PORTLAND, Ore. — Well before the city of Portland passed an ordinance last summer requiring houses built before 1916 to be salvaged for re-use, Preston Browning was passionate about reclaimed lumber.
Browning has been attracted to wood since he was a 13-year-old kid working construction.
As an adult, he became even more enamored with old, antique wood -- the kind you might find in a dumpster or covering the walls of an old barn.
“Partly it's the aesthetic -- the age and the character of the wood, the patina as it were. It's just really rich and warm,” Browning said. “On top of that there's sort of the history behind it, the stories that come with it, the old photos of old barns and old houses.”
Seven years ago Browning acted on that passion, creating a business called Salvage Works in North Portland. It's there that he and 12 workers are turning that old wood into everything from interior wall cladding, to tables, mantle pieces, shelving and furniture.
It's also a retro lumber yard for anyone who wants to buy wood that has a history that can stretch back to the 1850s. They can barely keep up with the demand for tight-grained Doug fir, cedar and pine.
“You see on really the earliest barns all hand-hewn beams, very rustic, very beautiful well-aged material,” Browning said. “We sell a lot to contractors and fabricators who are building the interiors of restaurants and bars, coffee shops, offices, that sort of thing.”
Anyone who's been in a recently remodeled or newly built bar or restaurant in Portland has likely seen the kind of wood that fills Salvage Works' 25,000 square foot complex.
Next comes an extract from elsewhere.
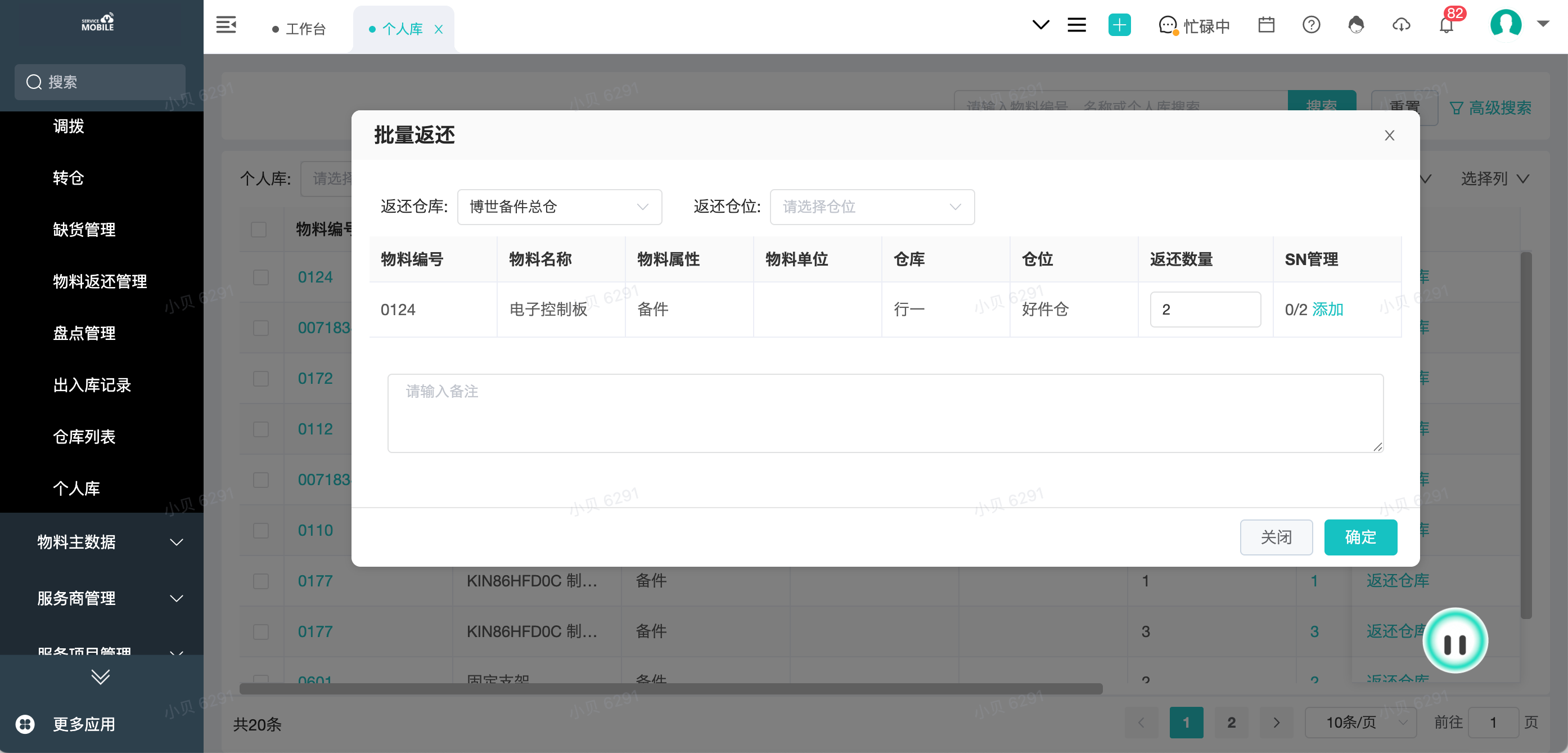Click the sidebar collapse menu icon
Viewport: 1568px width, 753px height.
click(226, 25)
The deconstruction ordinance -- and plenty of deteriorating barns -- will keep them and Salvage Works in old wood for years to come.
“It provides jobs, it keeps material out of the landfill and really provides this amazing material that you just can't find anymore,” Browning said of the ordinance.
Browning also spends a lot of time scouring the Northwest for wood to salvage, whether it's old Portland homes, commercial buildings or aging barns up and down the Willamette Valley and in eastern Oregon.
“Most of the lumber for the barns was being built by hand, it was cut by hand, it didn't come from a mill,” he said. "There's only a few of the old barns in the Willamette Valley left. Sadly, many are disintegrated -- that's a liability and they have to come down. But at least that beautiful old material will get preserved.”
Portland city officials say more than 300 single-family homes are demolished each year in Portland. The new deconstruction ordinance will affect about a third of those, diverting 4,000 thousand tons of material that would have been discarded to be re-used and reclaimed.